In films and TV shows, there’s often a moment when an abused character finally recognizes their situation, and it gives them the strength to flee at long last. It’s usually something obvious and egregious – a hurled fist, a violent fight – with a door slammed behind them like an epithet. For me, it was a sprawling collage of moments: a slow awakening from a coma. First, there is the fluttering of an eyelash, then the twitch of a fingertip, and so on. It’s a blind, aching, nonlinear journey. My dad, brothers and I each had to fumble toward our own clarity this way, but we all did it eventually.
My friend and former creative writing professor, Allison Backous Troy, once wrote that honoring someone means recognizing who they are as a human being, to tell the truth about who they are. And that means not flinching from the facts. You tell it with fear and trembling, she said, but you tell the truth. There was a time when this would have been anathema to me – accursed, deadly, impossible. But there is a season for everything, a time for every matter under heaven, and all seasons ultimately end.

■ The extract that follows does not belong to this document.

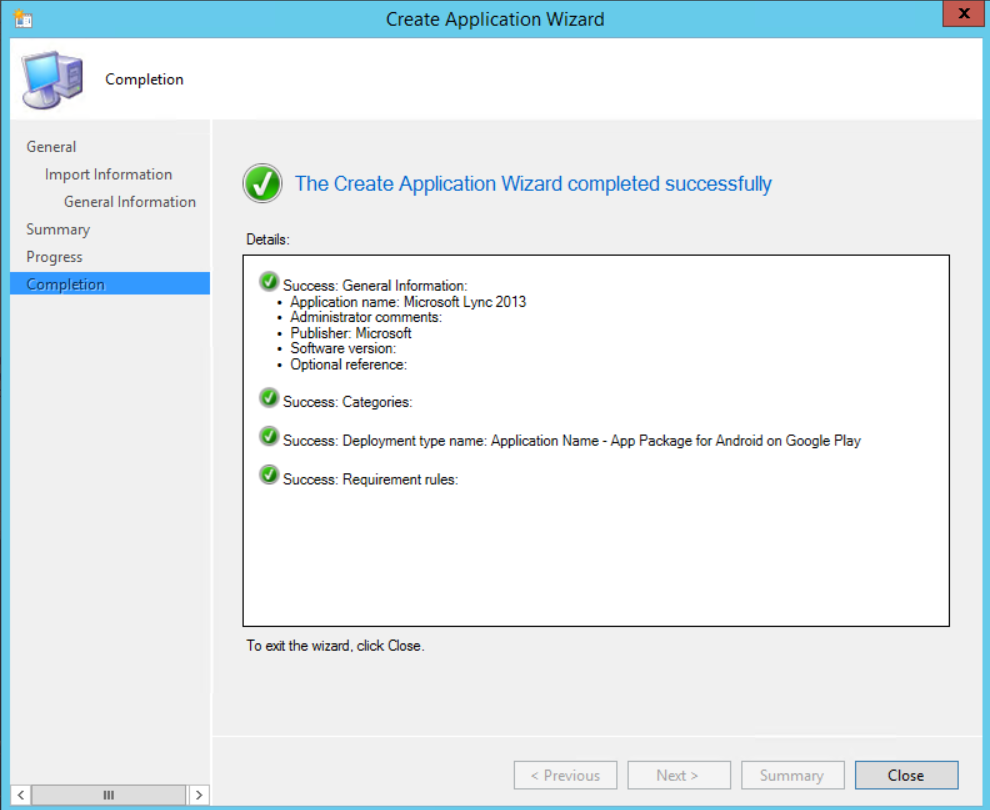This screenshot has height=810, width=990.
Task: Close the wizard using the red X
Action: tap(962, 14)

Observing Mother’s Day, for me, will always be laced with irony. It’s a holiday where we are supposed to honor our mothers for who they made us to be, to acknowledge everything we are because of them. I, however, commemorate my mother for who she could not make me, for who I am in spite of her. I tell the truth of my mother because it’s real, and it’s a part of me, as much as the dark curls I inherited. But I will not let it make me in her image.
I am free indeed.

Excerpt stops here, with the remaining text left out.